Le chef de l’État sénégalais, Bassirou Diomaye Faye, a marqué un tournant politique ce samedi 25 juillet à Dakar en lançant officiellement son propre parti, KIIRAAY – Les Patriotes Républicains. L’événement, qui s’est tenu lors d’une assemblée générale constitutive dans un hôtel de la capitale, concrétise la volonté du président de s’émanciper de l’ancien parti qui l’a porté au pouvoir en mars 2024. Avec pour devise « La Patrie d’abord », cette nouvelle formation politique affiche d’emblée une vision centrée sur la souveraineté nationale et la stabilité des institutions sénégalaises.
Une scission politique inévitable avec Ousmane Sonko
La création de KIIRAAY survient après des tensions publiques répétées entre Bassirou Diomaye Faye et son ancien mentor, Ousmane Sonko, toujours à la tête du PASTEF et Premier ministre. Les deux figures, autrefois complémentaires dans leur quête de changement, ont vu leurs divergences s’accentuer, aboutissant à une rupture organisationnelle désormais consommée. Pour le président, disposer d’un parti indépendant lui permet de s’affranchir d’une dépendance politique devenue trop pesante et de disposer d’un outil aligné sur sa vision présidentielle.
Le choix du nom n’est pas anodin : en wolof, « kiiraay » évoque la protection, une nuance éloignée de la posture contestataire historique du PASTEF. Là où l’ancien parti misait sur la souveraineté par la rupture, le nouveau parti mise sur la stabilité institutionnelle, le patriotisme et le républicanisme. Ce changement de registre reflète une évolution du président vers un ancrage plus institutionnel, tout en renforçant son exercice du pouvoir.
Un parti axé sur la stabilité et la souveraineté
KIIRAAY se présente comme une force politique déterminée à défendre l’intérêt national, renforcer les institutions républicaines et consolider l’État de droit. Lors de son assemblée constitutive, ces axes stratégiques ont été clairement énoncés, marquant une rupture avec le discours protestataire des débuts. L’ambition affichée est de concilier deux dimensions : l’attachement à la souveraineté, héritage du tandem Faye-Sonko depuis les législatives de 2022, et le respect des normes républicaines, un signal adressé aux acteurs économiques, diplomatiques et administratifs.

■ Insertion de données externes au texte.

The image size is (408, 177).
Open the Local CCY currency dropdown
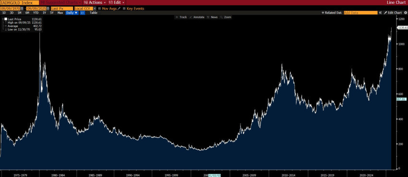(x=85, y=9)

Cette orientation prend tout son sens dans le contexte des relations internationales du Sénégal. Depuis son accession à la présidence, Bassirou Diomaye Faye a multiplié les signes d’ouverture envers les investisseurs et les bailleurs de fonds, tout en renégociant des contrats clés dans les secteurs des hydrocarbures et des mines. En créant un parti centré sur les institutions, le président cherche à rassurer quant à la prévisibilité de sa gouvernance, un enjeu crucial alors que Dakar cherche à maintenir sa crédibilité financière et son partenariat avec le Fonds monétaire international.
Une refonte du paysage politique sénégalais
L’émergence de KIIRAAY modifie profondément l’équilibre des forces politiques. Le PASTEF, désormais privé du soutien présidentiel, conserve une base militante solide mais perd un levier symbolique majeur. Les autres formations, qu’elles soient d’opposition traditionnelle comme le Parti démocratique sénégalais ou issues de l’ancienne coalition Benno Bokk Yaakaar, doivent désormais réévaluer leur stratégie face à une majorité présidentielle dotée de sa propre structure partisane. Une question clé reste en suspens : quelle proportion des députés élus en novembre 2024 au sein du PASTEF rejoindra le nouveau parti ?
Le calendrier politique ajoute une dimension stratégique à cette transition. Les prochaines élections locales ainsi que la préparation de la présidentielle de 2029 représenteront des tests décisifs pour KIIRAAY. Le parti devra prouver sa capacité à s’implanter territorialement, à proposer un programme distinctif et à mobiliser au-delà du socle militant hérité de la campagne de 2024. La bataille s’annonce également sur le contrôle des ressources partisanes, des relais administratifs et des réseaux économiques régionaux.
Pour Bassirou Diomaye Faye, cette étape marque un virage : il passe d’une logique de loyauté personnelle à celle de la construction institutionnelle d’une force présidentielle autonome. Une nouvelle phase s’ouvre ainsi pour la politique sénégalaise.